• Dataset entries:
[Start of Attachment]

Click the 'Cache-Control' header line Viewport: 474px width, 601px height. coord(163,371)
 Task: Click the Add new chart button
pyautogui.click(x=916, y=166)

[End of Attachment]
[Start of Attachment]

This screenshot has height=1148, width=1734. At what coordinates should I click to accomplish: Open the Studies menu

[End of Attachment]
[Start of Attachment]

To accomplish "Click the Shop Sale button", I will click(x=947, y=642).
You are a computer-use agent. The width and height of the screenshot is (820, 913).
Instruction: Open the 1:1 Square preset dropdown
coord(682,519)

[End of Attachment]

• Exercise instructions: What the answer needs is every line from the data above with "height" in it.

• Task solution:
Click the 'Cache-Control' header line Viewport: 474px width, 601px height. coord(163,371)
This screenshot has height=1148, width=1734. At what coordinates should I click to accomplish: Open the Studies menu
You are a computer-use agent. The width and height of the screenshot is (820, 913).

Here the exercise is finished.